Electron tunneling through molecular media: a density functional study of Au/Dithiol/Au systems.

We report a density functional theory study of the electronic properties of n-alkanedithiols (CnS2, with n=4, 8 and 12) sandwiched between two Au(111) infinite slab electrodes. We investigate the influence of the distance between the two electrodes and of the molecular chain length, tilt angle, and coverage on the local density of states (LDOS) at the Fermi energy (E(f)).
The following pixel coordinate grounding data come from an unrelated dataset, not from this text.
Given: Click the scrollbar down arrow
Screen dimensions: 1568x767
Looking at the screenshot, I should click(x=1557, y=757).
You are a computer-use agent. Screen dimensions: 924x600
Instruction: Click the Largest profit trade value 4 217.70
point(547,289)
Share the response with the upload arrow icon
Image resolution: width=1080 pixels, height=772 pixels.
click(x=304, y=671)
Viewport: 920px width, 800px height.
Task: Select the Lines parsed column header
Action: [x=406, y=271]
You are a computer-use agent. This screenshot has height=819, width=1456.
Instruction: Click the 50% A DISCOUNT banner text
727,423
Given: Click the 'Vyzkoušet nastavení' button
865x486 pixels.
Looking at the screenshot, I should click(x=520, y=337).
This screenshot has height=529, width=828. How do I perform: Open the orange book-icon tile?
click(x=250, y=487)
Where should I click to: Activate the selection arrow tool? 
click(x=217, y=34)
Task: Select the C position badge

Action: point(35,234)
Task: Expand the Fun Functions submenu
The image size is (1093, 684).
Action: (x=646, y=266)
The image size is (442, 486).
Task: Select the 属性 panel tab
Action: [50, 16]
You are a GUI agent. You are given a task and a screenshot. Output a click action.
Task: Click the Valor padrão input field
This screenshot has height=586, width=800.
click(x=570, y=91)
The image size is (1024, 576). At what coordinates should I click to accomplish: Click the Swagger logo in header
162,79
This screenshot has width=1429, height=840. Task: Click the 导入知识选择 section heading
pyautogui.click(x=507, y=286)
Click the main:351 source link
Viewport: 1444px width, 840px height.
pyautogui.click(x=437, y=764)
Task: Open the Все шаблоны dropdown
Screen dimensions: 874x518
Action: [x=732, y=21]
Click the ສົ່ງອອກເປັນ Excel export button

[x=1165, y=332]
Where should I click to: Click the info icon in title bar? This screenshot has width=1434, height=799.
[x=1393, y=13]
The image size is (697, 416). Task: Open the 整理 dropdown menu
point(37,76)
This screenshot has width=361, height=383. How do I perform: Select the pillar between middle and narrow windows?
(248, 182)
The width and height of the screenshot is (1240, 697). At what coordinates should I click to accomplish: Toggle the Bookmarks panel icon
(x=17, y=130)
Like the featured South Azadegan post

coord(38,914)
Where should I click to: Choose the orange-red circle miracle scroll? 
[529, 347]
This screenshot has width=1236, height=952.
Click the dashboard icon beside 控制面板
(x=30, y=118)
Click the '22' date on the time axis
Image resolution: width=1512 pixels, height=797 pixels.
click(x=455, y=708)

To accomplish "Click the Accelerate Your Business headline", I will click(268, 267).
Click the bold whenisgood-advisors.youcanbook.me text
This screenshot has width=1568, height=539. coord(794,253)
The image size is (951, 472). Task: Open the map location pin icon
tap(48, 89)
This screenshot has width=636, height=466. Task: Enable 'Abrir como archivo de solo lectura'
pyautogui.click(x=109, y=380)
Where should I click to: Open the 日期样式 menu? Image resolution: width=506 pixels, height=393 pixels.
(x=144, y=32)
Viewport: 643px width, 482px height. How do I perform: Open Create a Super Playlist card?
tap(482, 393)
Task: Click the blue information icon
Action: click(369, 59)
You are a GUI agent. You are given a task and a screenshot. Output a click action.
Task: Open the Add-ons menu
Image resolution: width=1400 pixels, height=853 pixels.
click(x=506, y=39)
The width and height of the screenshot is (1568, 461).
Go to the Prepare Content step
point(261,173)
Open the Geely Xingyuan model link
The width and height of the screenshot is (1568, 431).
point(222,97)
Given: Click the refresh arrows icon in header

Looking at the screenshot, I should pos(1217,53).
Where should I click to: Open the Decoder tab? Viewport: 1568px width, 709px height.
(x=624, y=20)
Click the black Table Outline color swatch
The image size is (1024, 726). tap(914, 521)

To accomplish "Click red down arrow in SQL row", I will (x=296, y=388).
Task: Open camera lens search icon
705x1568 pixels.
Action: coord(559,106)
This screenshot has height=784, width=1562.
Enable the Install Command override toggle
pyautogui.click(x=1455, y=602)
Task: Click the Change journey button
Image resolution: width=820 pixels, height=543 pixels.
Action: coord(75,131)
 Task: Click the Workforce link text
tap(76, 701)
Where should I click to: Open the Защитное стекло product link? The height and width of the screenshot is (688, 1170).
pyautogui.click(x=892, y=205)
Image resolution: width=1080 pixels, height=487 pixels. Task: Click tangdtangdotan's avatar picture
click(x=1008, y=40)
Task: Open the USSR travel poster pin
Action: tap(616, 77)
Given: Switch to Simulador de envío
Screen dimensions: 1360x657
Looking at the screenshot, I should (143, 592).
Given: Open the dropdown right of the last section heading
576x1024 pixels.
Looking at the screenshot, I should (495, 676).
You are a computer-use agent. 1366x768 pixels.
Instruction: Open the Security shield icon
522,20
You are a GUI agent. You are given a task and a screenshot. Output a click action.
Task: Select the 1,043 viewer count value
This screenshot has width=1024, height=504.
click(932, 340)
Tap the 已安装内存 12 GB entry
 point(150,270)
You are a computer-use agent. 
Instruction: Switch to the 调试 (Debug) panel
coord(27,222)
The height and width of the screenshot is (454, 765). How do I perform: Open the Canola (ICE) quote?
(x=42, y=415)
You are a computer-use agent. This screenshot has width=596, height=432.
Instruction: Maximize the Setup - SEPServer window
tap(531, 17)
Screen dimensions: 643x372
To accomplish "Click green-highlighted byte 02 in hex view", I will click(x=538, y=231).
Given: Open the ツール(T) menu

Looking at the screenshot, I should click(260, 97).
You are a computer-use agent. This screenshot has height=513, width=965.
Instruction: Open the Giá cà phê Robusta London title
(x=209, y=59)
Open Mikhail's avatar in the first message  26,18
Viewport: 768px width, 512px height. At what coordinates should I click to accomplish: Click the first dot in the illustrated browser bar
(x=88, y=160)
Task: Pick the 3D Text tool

We find that the (small) value of the LDOS at Ef near the center of the molecular wires--a quantity that is related to the tunneling current--is mainly determined by the length n of the alkane chains: it originates from the tails of the highest occupied molecular orbital (HOMO) and the lowest unoccupied molecular orbital (LUMO) which are broadened by the interaction with the electrodes, and decays exponentially with the length of the molecular wire. This opens a nonresonance tunneling channel for charge transport at small bias voltages. While the length of the hydrocarbon chain appears to be the determining factor, the tilt angle of the molecular wires with respect to the electrode surfaces, and therefore the distance between these, has a small influence on the LDOS at the center of the molecule, while the effect of coverage can be ignored. The picture which emerges from these calculations is totally consistent with a through-bond tunneling mechanism.